*ИСХОДНЫЙ ТЕКСТ*:
Впрочем, «неорганизованных» эти взгляды свысока мало задевали. У них была своя жизнь, также перенасыщенная всеми курортными радостями и полной свободой. Утверждаю это опираясь на собственные впечатления. Отдыхать «планово» никогда не умел и не любил.

Когда я впервые попал в Боровое в начале июля 1983 года (случайно заехал!), то понял, что... Останусь тут до конца лета! (О, благодатные времена юности, позволявшей такие шальные отклонения от магистральных направлений жизни!) Потому как сразу влюбился. Влюбился в эти сосны над гранитами, в эти черные силуэты гор на фоне вольных разливов сливающихся небес и вод на закате. В этих отчаянно кидающихся сверху в воду чаек, в это суетливое клацанье беличьих лапок о кору стволов, в эти замшелые дикие камни. И... в этих юных девочек (а как без них?), вырвавшихся на волю, осознавших свое неодолимое величие и дозревших-таки до своих первых курортных романов.

Койко-место за 1 рубль

Решить остаться было легче, чем остаться. Потому как найти место в сезон даже в безразмерном частном секторе Борового было в те годы куда как проблематично. Я долго бродил по патриархальным уличкам старого села, впитывая нарочитую архаику былого уюта и пытаясь найти хоть какое пристанище. Пока уже ближе к берегу Чебачьего, на Джамбула 4, калитку не открыла сердобольная баба Шура (гражданка Никанорова). В ее сарае я и обрел вожделенные приют отдохновения и пристанище до конца лета.

— Если в доме — 2 рубля за койку. Как везде. А если в пристройке — рубль с человека. Если вам надо готовить, то полтора...

Нет, готовить не надо. В центре Борового — там, где останавливались рейсовые автобусы из Щучинска, отыскалась общественная столовая. Вполне приличная по тогдашним временам. «Сметану и два какао...» «Индюшку тушеную будете?» (Индюшка в те годы была чем-то совершенно немыслимым в Алма-Ате!)

Ну а вечерами можно было чего-нибудь сготовить «дома», на газовой плитке — сварить картошку или на худой конец сварганить «суп из пакета» (таких чудес как заварная «китайская лапша» советская кулинария не знала). А то и просто взрезать знаковую банку «Кильки в томате», которая очень даже хорошо сочеталась со свежим белым хлебом, удивительно мягким и пахучим. И запить ужин бледным чаем и остывающим воздухом, в котором медленно угасала дневная атмосфера, настоянная на разогретых гранитах и распаренной хвое, постепенно вытесняемая ночным благоуханием буйных росистых трав и свежей озерной воды..

Баба Шура (гражданка Никанорова) приехала в Боровое откуда-то «с-под Одессы», и ее мягкий хохлятский говор изрядно сдабривал обстановку бытовой деревенской аскетичности ее небольшого домишки.

Ей всегда было что вспомнить, что рассказать, чему поучить.

— Зимы тут не морозные, но многоснежные, с буранами...

— Картошка — во такая!!

— Вы, ребята, без штанов не ходите. Милиция без штанов оштрафует!

В то лето ко мне в Боровое, на Джамбула 4, то и дело наезжали друзья из Алма-Аты. Я расписывал им в письмах местные прелести и взывал. А они внимали и приезжали.

Сохранённые записи
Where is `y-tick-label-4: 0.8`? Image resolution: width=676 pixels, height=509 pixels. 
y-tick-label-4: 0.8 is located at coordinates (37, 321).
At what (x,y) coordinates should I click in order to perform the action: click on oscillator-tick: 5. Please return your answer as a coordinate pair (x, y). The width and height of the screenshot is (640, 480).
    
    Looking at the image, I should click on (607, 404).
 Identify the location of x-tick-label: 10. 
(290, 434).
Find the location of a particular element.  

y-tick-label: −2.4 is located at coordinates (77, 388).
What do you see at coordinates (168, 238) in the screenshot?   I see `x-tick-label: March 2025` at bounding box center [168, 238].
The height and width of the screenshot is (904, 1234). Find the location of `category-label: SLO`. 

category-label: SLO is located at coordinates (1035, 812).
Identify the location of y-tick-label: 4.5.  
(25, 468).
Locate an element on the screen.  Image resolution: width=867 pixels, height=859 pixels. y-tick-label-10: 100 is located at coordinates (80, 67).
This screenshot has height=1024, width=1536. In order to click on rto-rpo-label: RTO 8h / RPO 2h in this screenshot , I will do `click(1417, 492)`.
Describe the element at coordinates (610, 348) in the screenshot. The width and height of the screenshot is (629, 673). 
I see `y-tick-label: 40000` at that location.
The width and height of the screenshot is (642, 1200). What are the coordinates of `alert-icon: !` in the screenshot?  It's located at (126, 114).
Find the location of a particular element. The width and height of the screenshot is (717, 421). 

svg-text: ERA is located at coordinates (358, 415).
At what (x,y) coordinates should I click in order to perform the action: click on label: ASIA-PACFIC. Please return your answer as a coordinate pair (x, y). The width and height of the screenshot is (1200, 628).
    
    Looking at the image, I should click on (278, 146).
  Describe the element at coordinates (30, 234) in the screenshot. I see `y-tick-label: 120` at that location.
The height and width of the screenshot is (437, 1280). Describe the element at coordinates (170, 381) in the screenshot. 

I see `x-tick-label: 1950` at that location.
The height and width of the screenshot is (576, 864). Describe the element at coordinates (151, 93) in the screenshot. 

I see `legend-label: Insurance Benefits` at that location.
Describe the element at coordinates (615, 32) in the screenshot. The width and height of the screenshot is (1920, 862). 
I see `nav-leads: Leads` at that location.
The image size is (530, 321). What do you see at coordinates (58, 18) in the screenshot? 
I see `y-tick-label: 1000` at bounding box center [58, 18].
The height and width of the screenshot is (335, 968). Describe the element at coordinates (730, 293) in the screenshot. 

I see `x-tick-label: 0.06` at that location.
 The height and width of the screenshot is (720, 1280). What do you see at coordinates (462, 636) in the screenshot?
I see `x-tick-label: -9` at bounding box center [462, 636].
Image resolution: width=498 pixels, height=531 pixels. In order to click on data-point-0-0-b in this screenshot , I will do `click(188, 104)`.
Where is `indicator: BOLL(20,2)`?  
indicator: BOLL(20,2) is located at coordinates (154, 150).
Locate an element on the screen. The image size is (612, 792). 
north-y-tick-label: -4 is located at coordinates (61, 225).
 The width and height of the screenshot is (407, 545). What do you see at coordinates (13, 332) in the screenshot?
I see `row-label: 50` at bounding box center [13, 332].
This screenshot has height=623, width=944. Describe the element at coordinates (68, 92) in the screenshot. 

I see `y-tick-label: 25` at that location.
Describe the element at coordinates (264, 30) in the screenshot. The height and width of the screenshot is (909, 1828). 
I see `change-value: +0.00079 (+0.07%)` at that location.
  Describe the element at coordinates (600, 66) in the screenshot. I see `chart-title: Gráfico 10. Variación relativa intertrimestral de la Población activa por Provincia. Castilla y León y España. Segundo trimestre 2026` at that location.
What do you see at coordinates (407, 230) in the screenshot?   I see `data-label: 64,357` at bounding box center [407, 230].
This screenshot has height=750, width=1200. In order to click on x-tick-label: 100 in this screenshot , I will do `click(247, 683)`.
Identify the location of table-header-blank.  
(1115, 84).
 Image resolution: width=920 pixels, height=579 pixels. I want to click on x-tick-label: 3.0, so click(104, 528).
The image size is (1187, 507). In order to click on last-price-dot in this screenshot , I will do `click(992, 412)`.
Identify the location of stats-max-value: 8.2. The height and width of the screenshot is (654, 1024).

*ВАШЕ ЗАДАНИЕ*: Перепишите без изменений фрагмент приведённого выше текста о лете в Боровом. Начните с места, где стоят слова «Баба Шура (гражданка Никанорова) приехала», и остановитесь после слов «многоснежные, с буранами...».

*РЕЗУЛЬТАТ ЗАДАНИЯ*:
Баба Шура (гражданка Никанорова) приехала в Боровое откуда-то «с-под Одессы», и ее мягкий хохлятский говор изрядно сдабривал обстановку бытовой деревенской аскетичности ее небольшого домишки.

Ей всегда было что вспомнить, что рассказать, чему поучить.

— Зимы тут не морозные, но многоснежные, с буранами...